Curated Exhibitions

 

Christina Fernandez: Multiple Exposures

California Museum of Photography, Riverside, September 10, 2022-February 5, 2023

This landmark exhibition surveys the work of Christina Fernandez, the crucially important Los Angeles-based artist who has spent thirty years in a rich exploration of migration, labor, gender, her Mexican-American identity, and the unique capacities of the photographic medium itself. Christina Fernandez: Multiple Exposures brings together the artist’s most important bodies of works for the first time, allowing audiences to discover the threads that connect them, both formal and conceptual. Through work that spans decades, Fernandez compels us to reconsider history, the border, and the real lives that cross and inhabit them.

The exhibition will be accompanied by the first major monographic catalogue of her work, co-published with the Chicano Studies Research Center at UCLA. 

Christina Fernandez: Multiple Exposures is organized by UCR ARTS and is curated by Joanna Szupinska, Senior Curator, California Museum of Photography at UCR ARTS. Chon Noriega, Director, Chicano Studies Research Center at UCLA, is curatorial advisor.

▶ RECORDS
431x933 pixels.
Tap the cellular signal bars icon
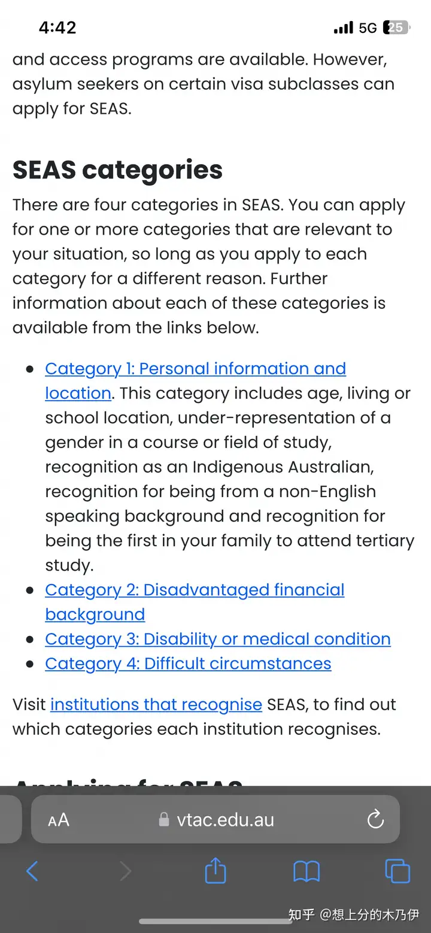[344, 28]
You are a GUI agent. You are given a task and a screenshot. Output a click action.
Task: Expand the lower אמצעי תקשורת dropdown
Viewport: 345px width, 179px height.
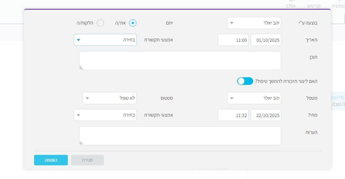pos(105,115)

▶ WHAT TO PRODUCE
In the Christina Fernandez exhibition text, rewrite the part that begins with "The exhibition will" and ends with "Center at UCLA.", replacing "catalogue" with "catalog".

▶ THE COMPLETED TASK
The exhibition will be accompanied by the first major monographic catalog of her work, co-published with the Chicano Studies Research Center at UCLA.